Supplied information:
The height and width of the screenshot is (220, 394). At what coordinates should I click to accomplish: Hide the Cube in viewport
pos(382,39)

==

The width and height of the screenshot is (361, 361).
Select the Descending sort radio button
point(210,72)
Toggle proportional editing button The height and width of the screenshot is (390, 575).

==

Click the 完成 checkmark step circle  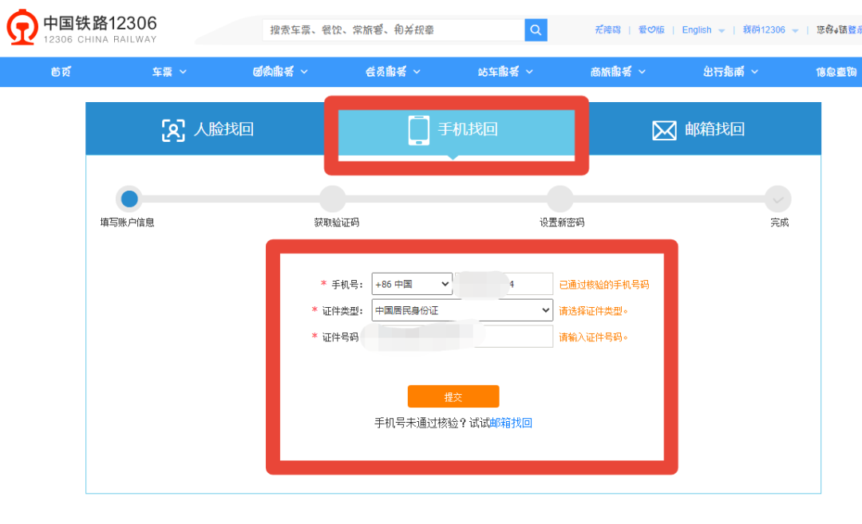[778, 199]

What to work on:
A word-for-word copy of the lines above from the one with "The width and" through the one with "Toggle proportional editing", inclusive, is the only output wanted.

Task output:
The width and height of the screenshot is (361, 361).
Select the Descending sort radio button
point(210,72)
Toggle proportional editing button The height and width of the screenshot is (390, 575).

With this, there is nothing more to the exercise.